Buffalo, already up 10-3, took the second-half kickoff and drove 79 yards to a 1st-and-goal at the Chiefs’ 1-yard-line.
Fred Jackson, Buffalo’s most dependable short-yardage back, carried twice for no gain.
On third down, rookie quarterback Jeff Tuel, arguably the Bills’ fourth- or fifth-string QB, threw toward wide receiver T.J. Graham in the right flat. But KC’s huge cornerback, 6-foot-3, 218-pound Sean Smith, stepped in front of Graham at the goalline, intercepted and motored 100 yards for the TD.
Instead of 17-3 Buffalo, it was 10-10, and the wheels were set in motion for one of the most depressing Bills’ losses in recent memory.
“WE DON’T punch it in with a goal line formation,” Marrone recalled. “We go to the next formation ... it was a play that was working for us well during the game.
“ If there’s an all out pressure we (can) throw it. They were in all out, and (Smith) comes off of (wide receiver) Stevie Johnson ... doesn’t cover him (and) was standing right there when we’re throwing the ball in the slot. (It was as if) they knew exactly what we were doing. We wound up throwing a pick and not only did we throw a pick, we threw a pick six.”
When asked if he questioned coordinator Nathaniel Hackett’s play-call, Marrone said, “Situationally, do you question the play call? No. Do you question the execution of it? Yes.
“I’m definitely frustrated. Guys work hard all week, the fans come and they do a great job and we have a chance to really get a good score and a good lead in this game. We earn ourselves a drive to get down there and we can’t finish it.”

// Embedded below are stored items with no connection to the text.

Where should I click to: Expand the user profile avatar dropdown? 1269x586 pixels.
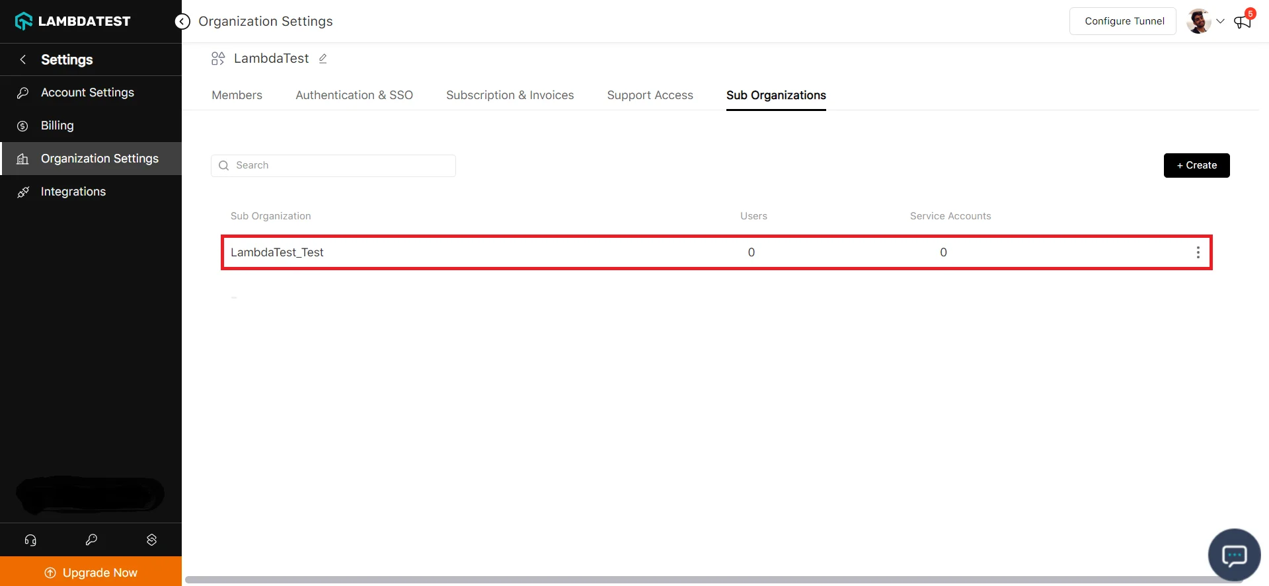1206,21
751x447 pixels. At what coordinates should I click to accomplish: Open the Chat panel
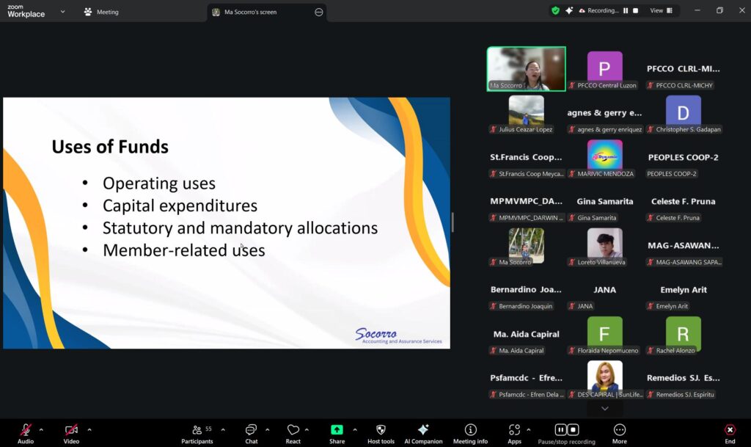pyautogui.click(x=251, y=430)
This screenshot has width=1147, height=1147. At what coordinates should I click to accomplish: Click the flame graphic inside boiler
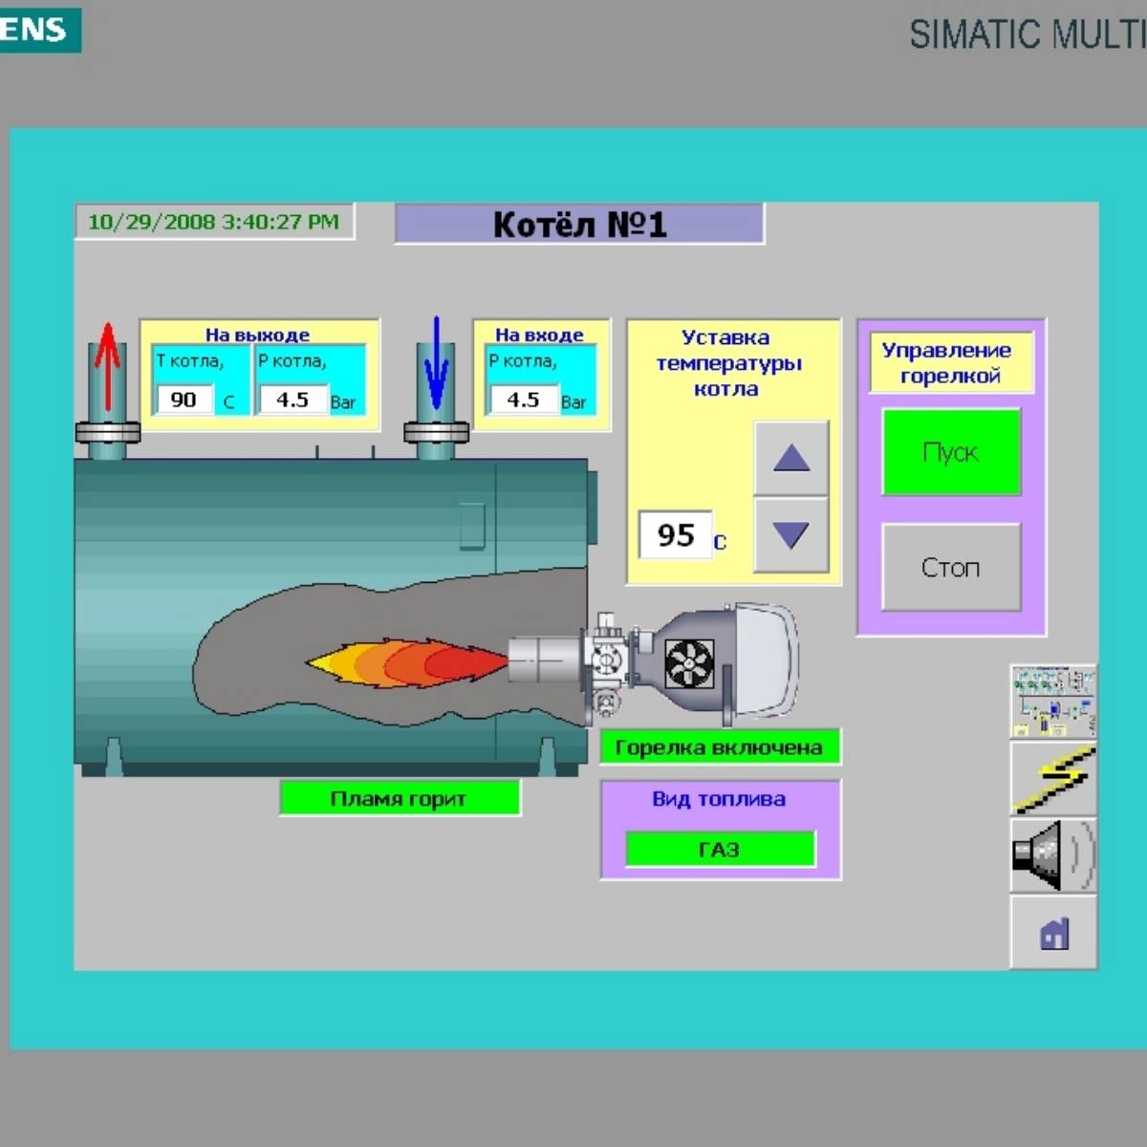(x=406, y=662)
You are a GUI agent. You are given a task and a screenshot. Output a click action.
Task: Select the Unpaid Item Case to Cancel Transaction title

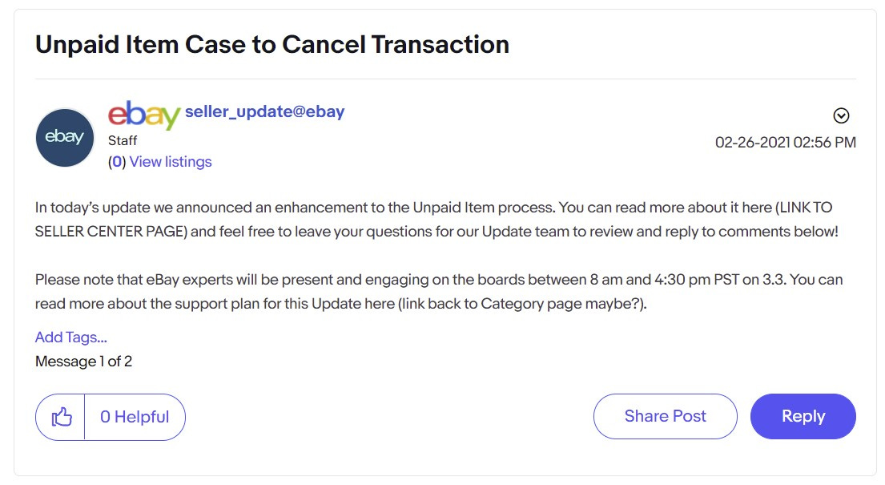click(x=272, y=44)
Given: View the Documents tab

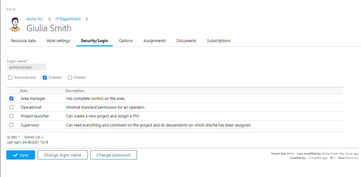Looking at the screenshot, I should [x=186, y=41].
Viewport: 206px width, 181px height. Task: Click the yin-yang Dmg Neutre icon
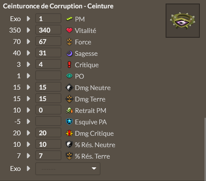(x=69, y=87)
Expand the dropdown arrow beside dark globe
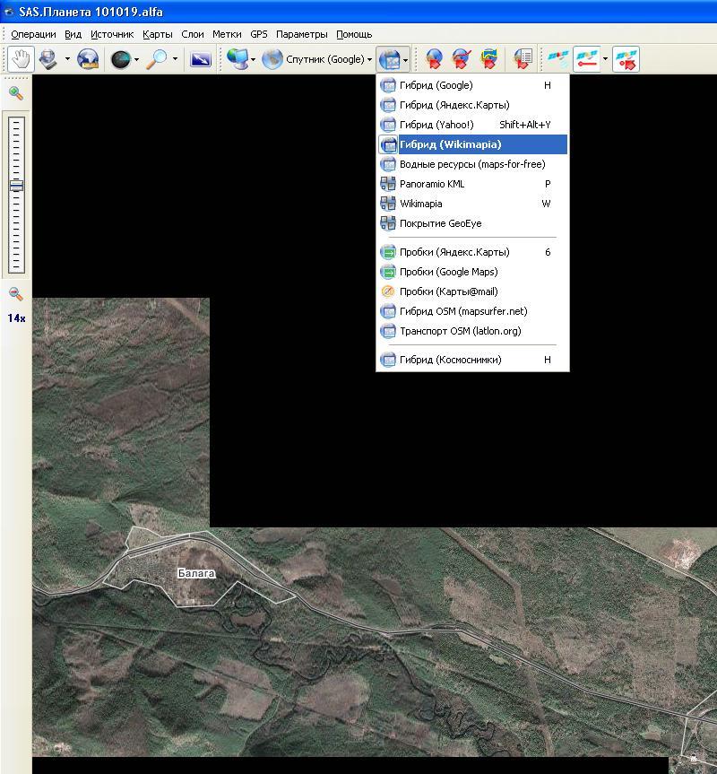The image size is (717, 774). [x=136, y=59]
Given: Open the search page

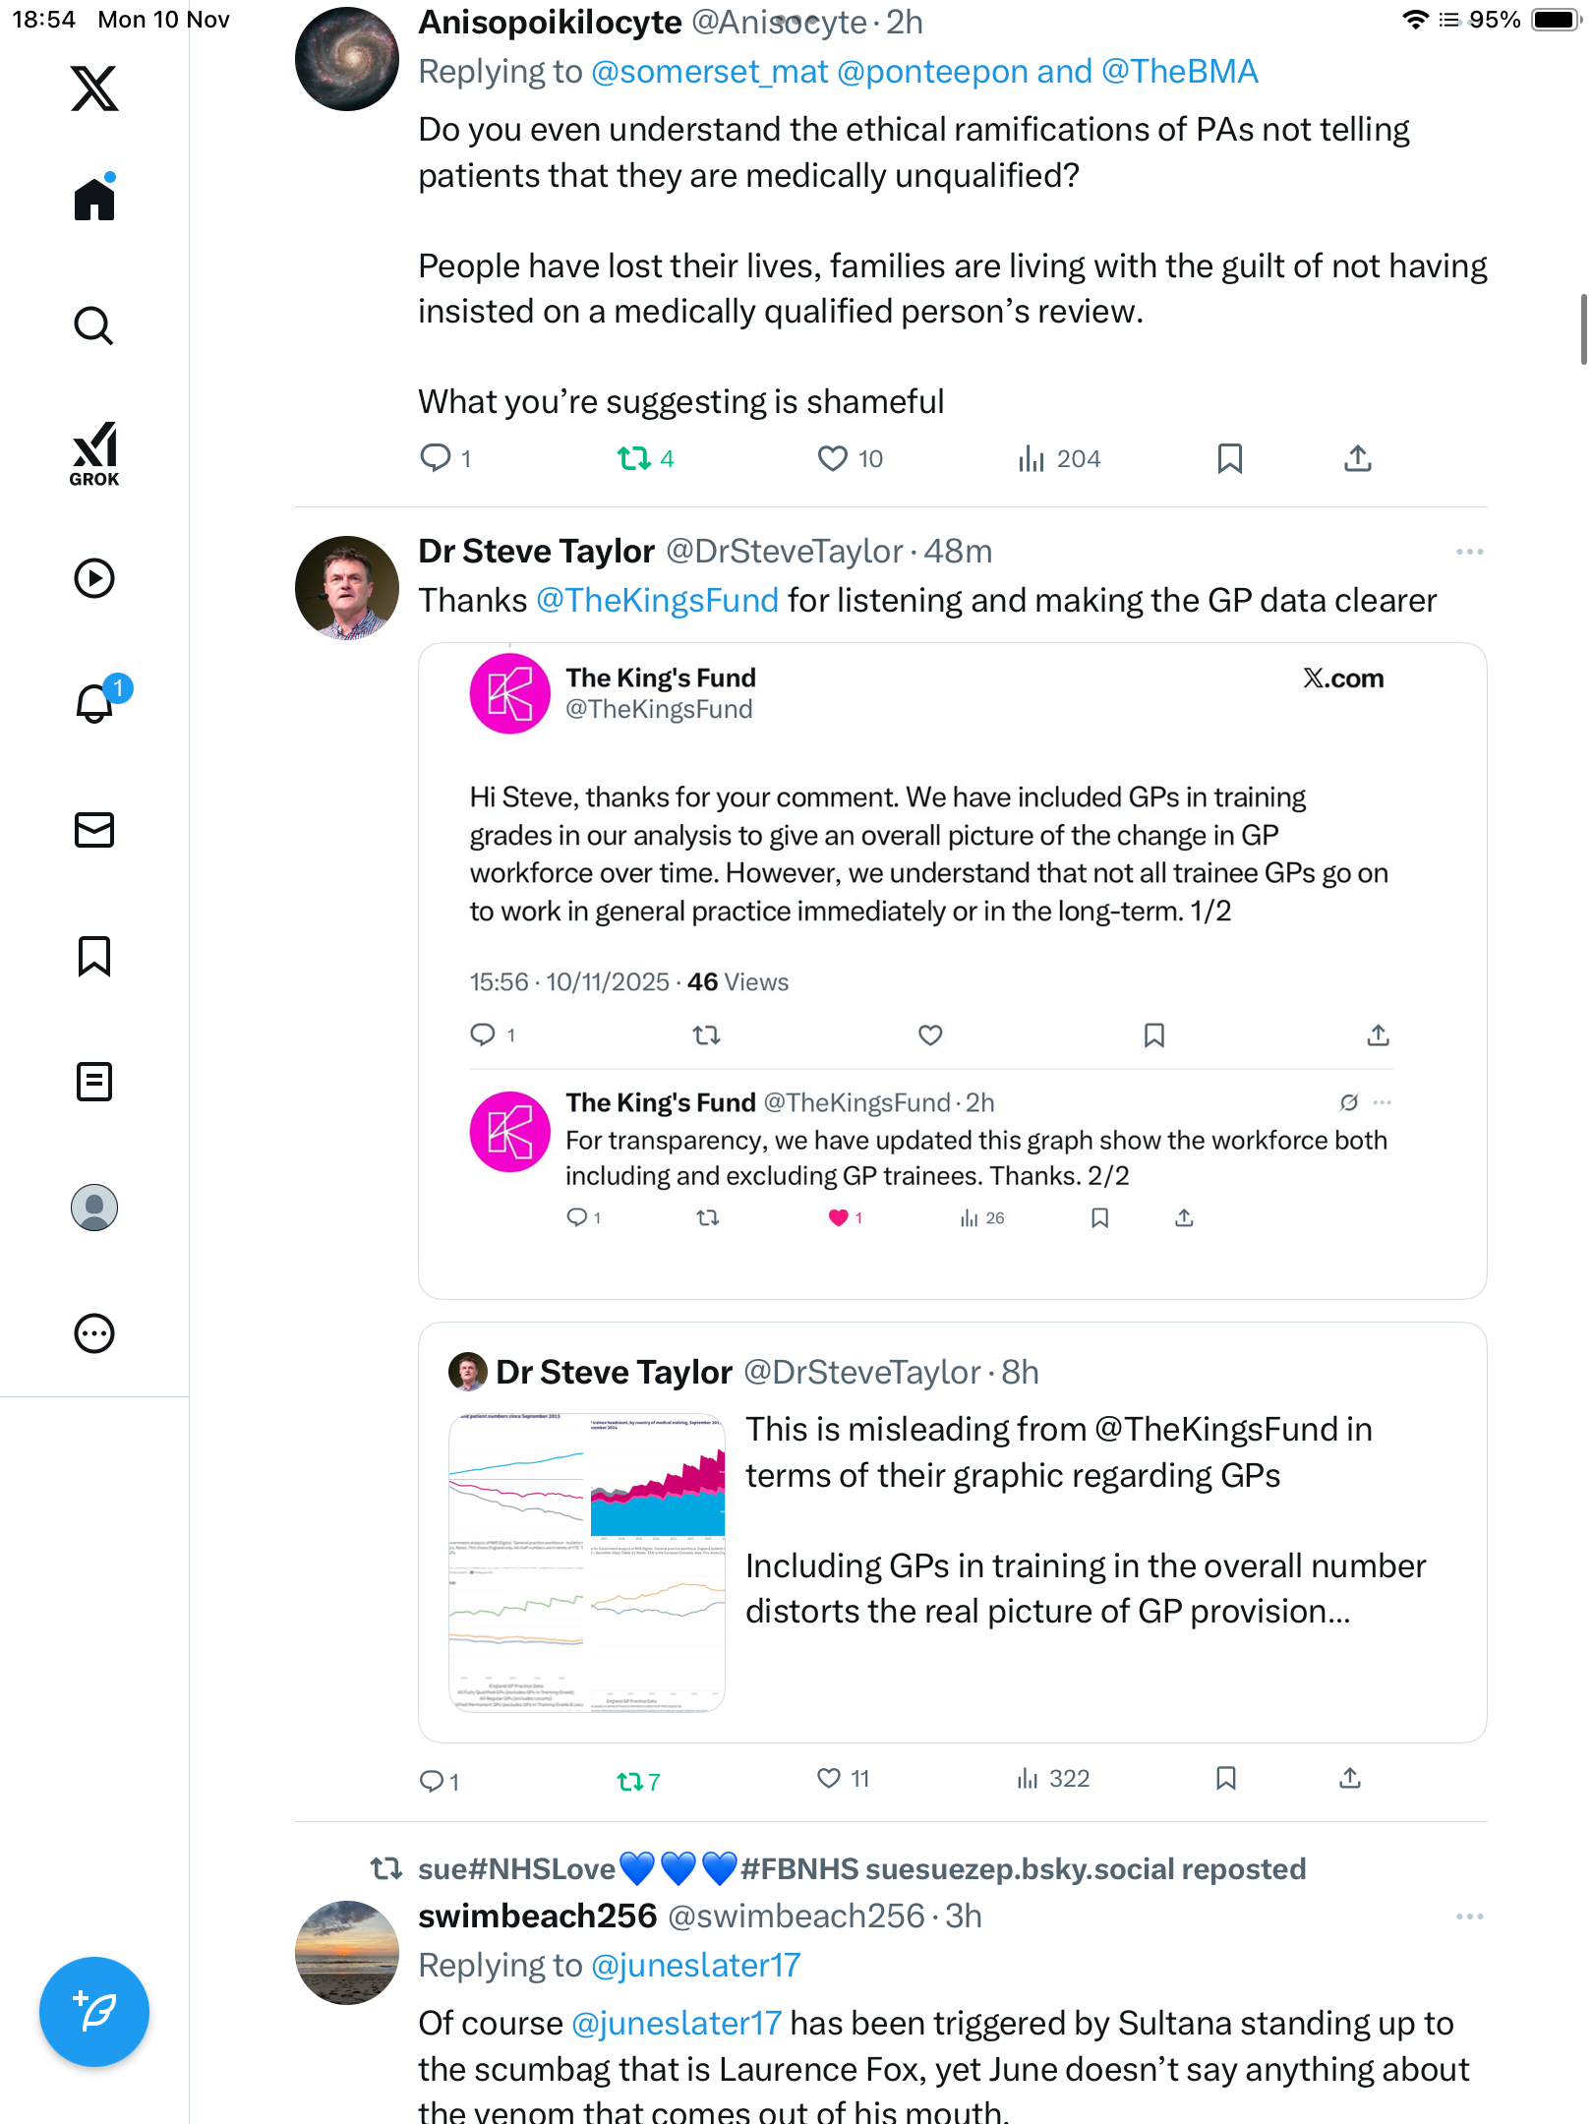Looking at the screenshot, I should pyautogui.click(x=94, y=325).
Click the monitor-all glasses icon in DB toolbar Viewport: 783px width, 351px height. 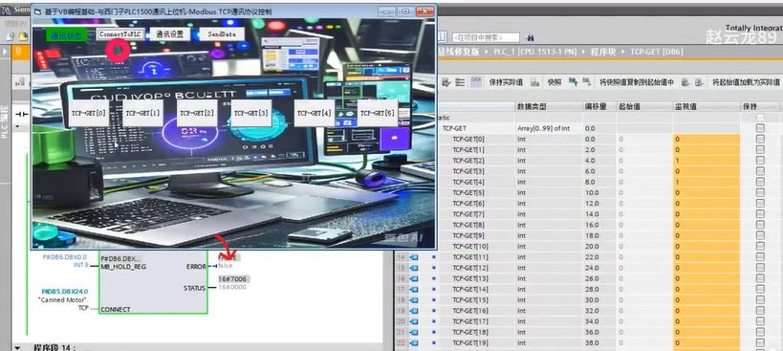475,82
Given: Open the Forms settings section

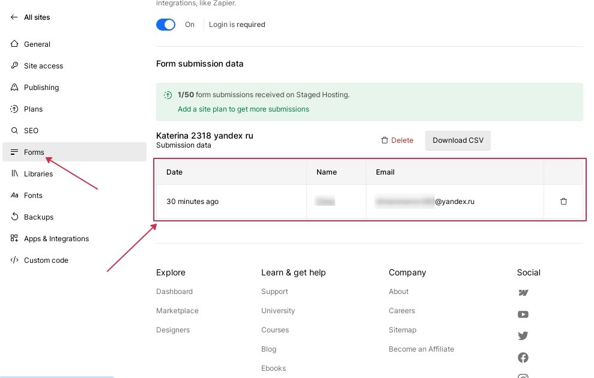Looking at the screenshot, I should click(x=34, y=152).
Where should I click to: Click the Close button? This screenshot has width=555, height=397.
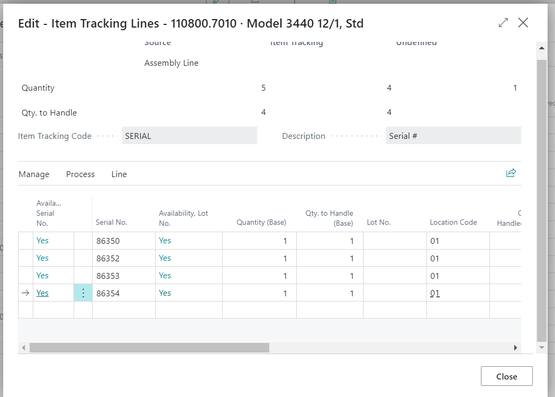506,376
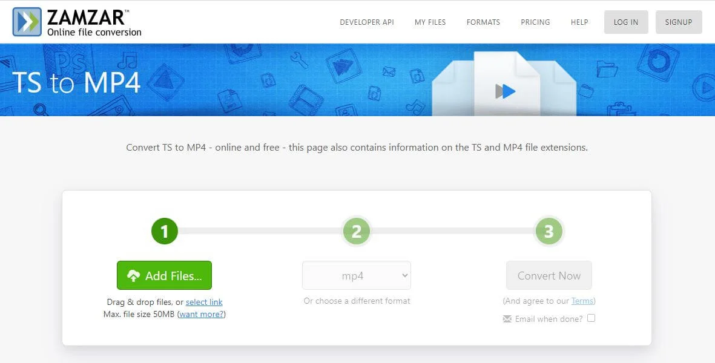This screenshot has height=363, width=715.
Task: Click the cloud upload icon on Add Files
Action: coord(133,276)
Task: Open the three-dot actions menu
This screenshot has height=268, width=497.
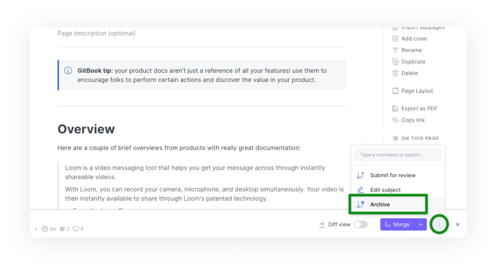Action: click(439, 224)
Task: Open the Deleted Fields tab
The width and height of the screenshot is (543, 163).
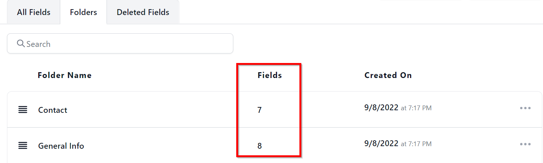Action: click(143, 12)
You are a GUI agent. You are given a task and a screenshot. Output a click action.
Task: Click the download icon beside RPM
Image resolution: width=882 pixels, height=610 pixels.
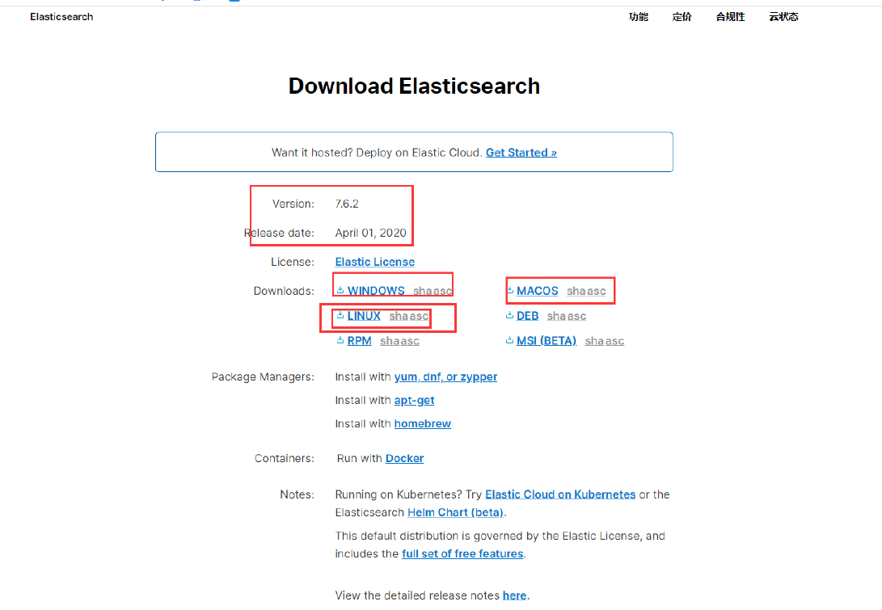pyautogui.click(x=340, y=341)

He admitted, “I’m (bleeped, but) I’m going to use that type of energy. I’m going to go home, not talk to anybody, just shut it down. I’m going to be by myself, I’m not going to pet my dog and I’m going to get fired up.”
Marrone concluded, “I’m going to come to work tomorrow, I’m going to watch this film, I’m going to be a pro, I’m going to be a man. I’m just going to look at it and what can we do better ... how do we coach things better situationally?
“What can I do first? What can the coaches do second? Then we’re going to go to work and get ready to go. We’re not out of the playoffs. We’re a good football team that’s not making the plays that we have to make. We play extremely hard, we fight through adversity, but we’re just not making the plays at the times that we need to make them. And that’s everybody.”
Of course, Bills’ fans know all about that ... and have for a long time.”